§ What this task involves:
Write the listing out again word for word, skipping each picture.

§ Data for processing:
%%

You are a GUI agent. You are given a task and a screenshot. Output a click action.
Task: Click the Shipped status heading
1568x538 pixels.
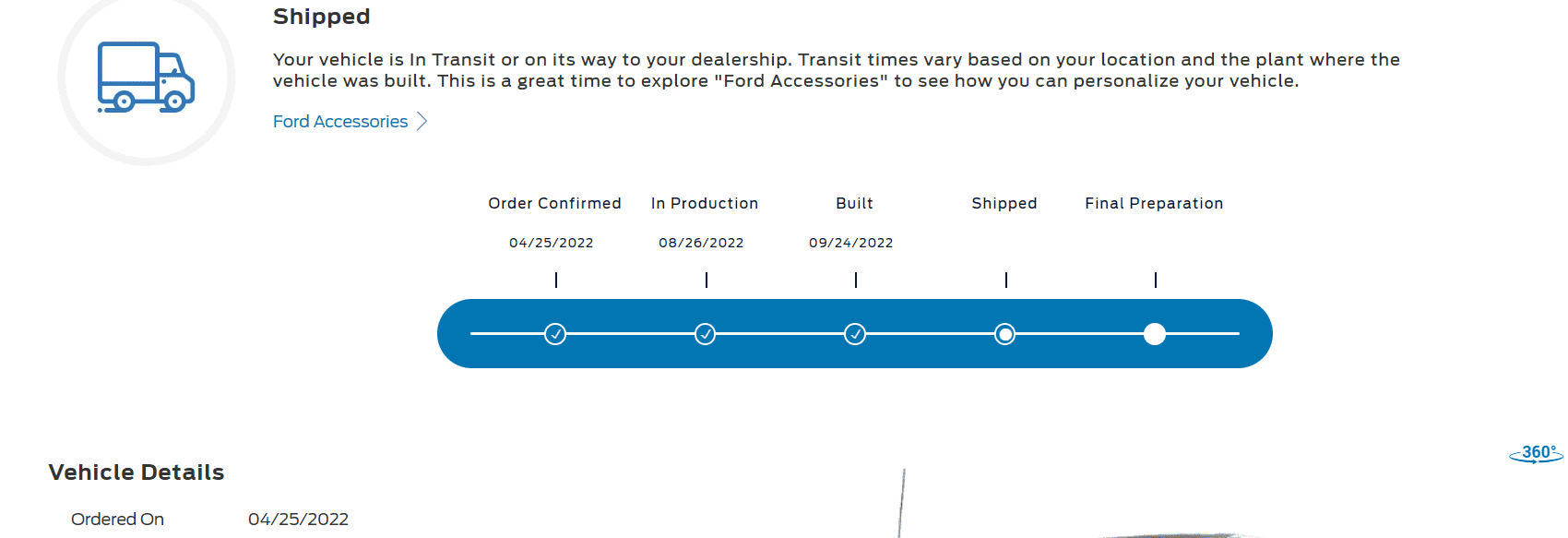click(x=322, y=17)
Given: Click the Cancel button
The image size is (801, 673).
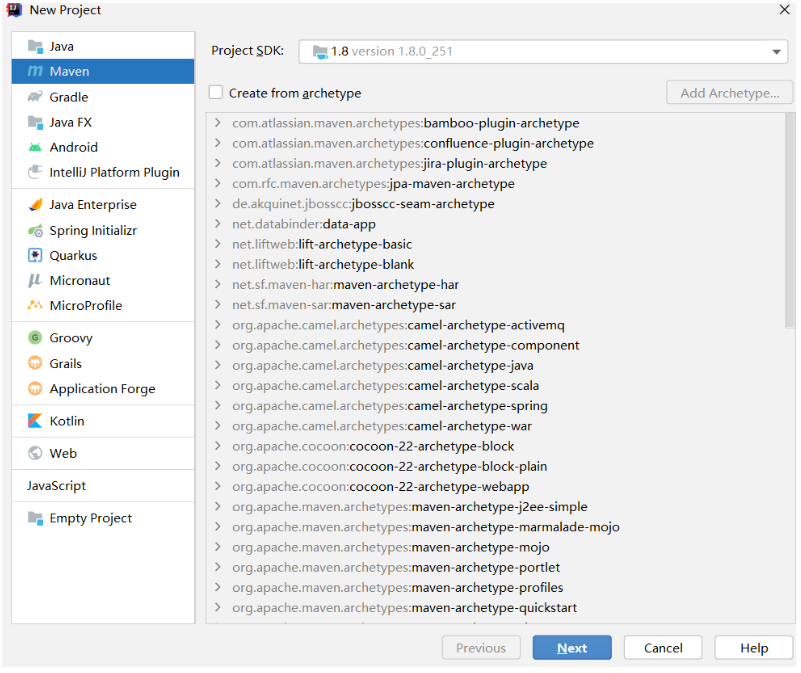Looking at the screenshot, I should click(x=662, y=648).
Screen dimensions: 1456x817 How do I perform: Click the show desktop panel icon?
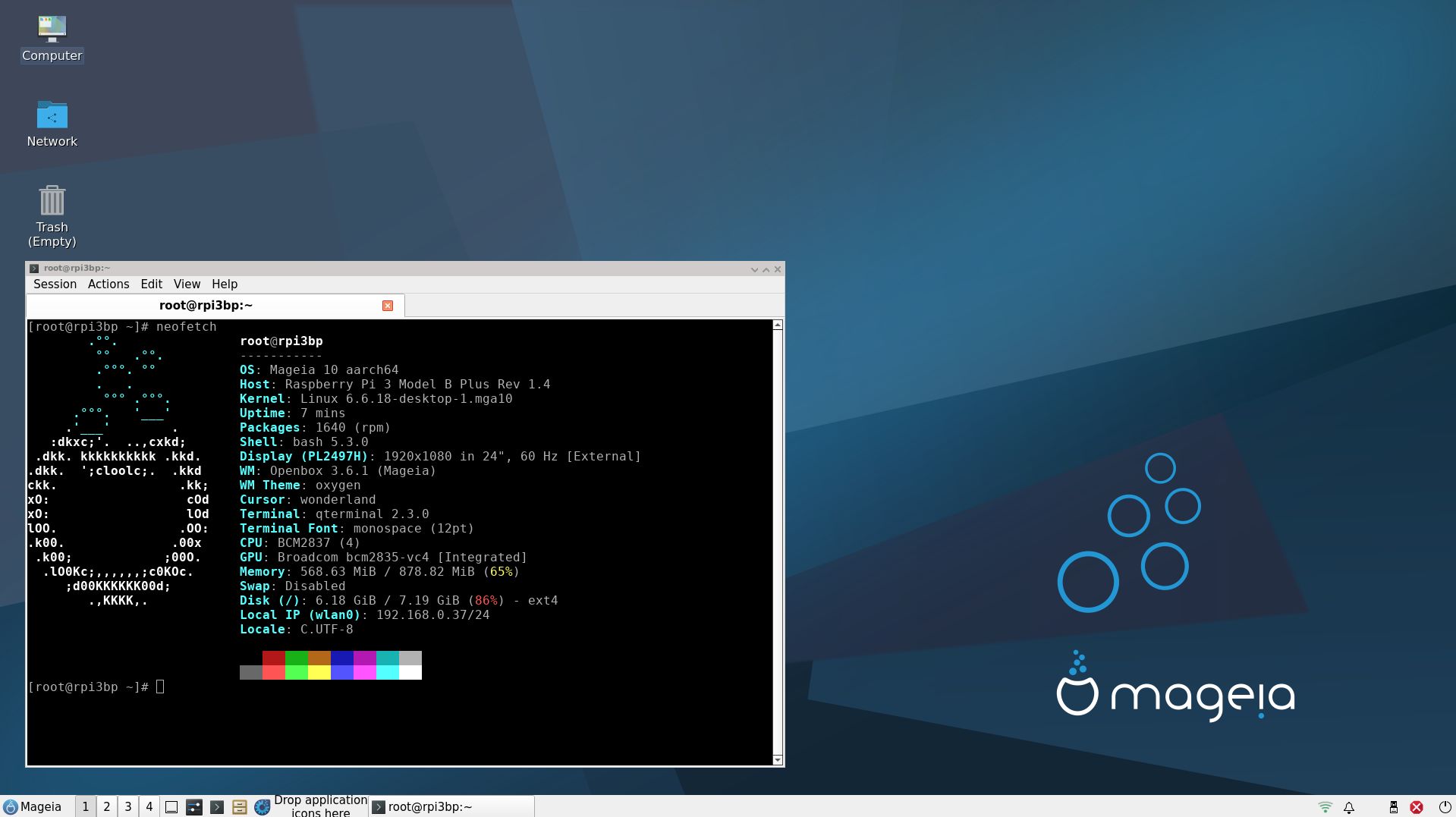tap(171, 807)
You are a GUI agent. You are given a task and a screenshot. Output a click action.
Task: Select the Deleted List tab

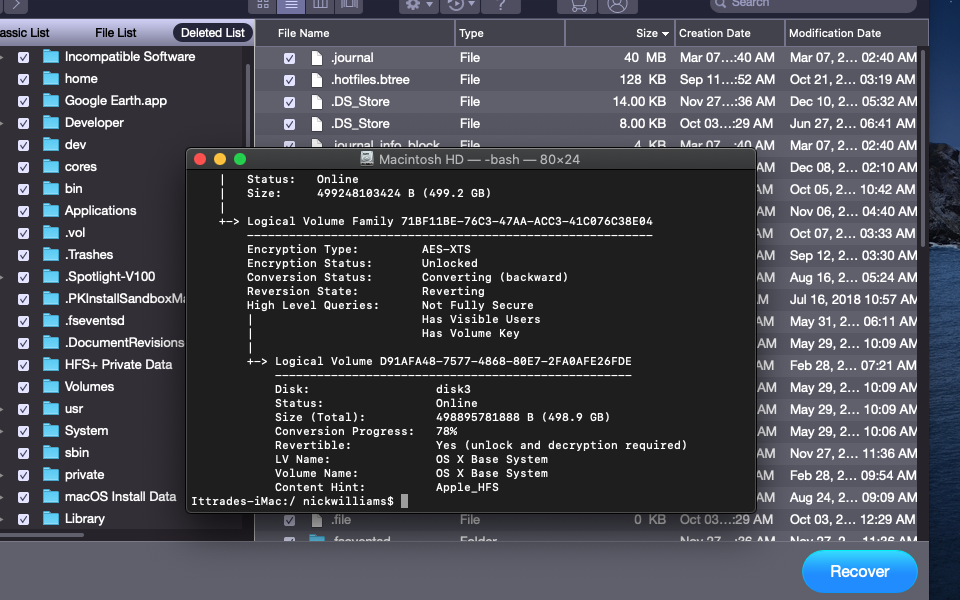[x=212, y=33]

%%

§ Worked solution:
You are a GUI agent. You are given a task and a screenshot. Output a click action.
Task: Click the Shipped status heading
1568x538 pixels.
click(x=322, y=17)
Given: Click the Cancel button
The image size is (801, 673).
Looking at the screenshot, I should click(x=662, y=648).
Screen dimensions: 1456x817 How do I perform: Click the show desktop panel icon?
tap(171, 807)
You are a GUI agent. You are given a task and a screenshot. Output a click action.
Task: Select the Deleted List tab

[x=212, y=33]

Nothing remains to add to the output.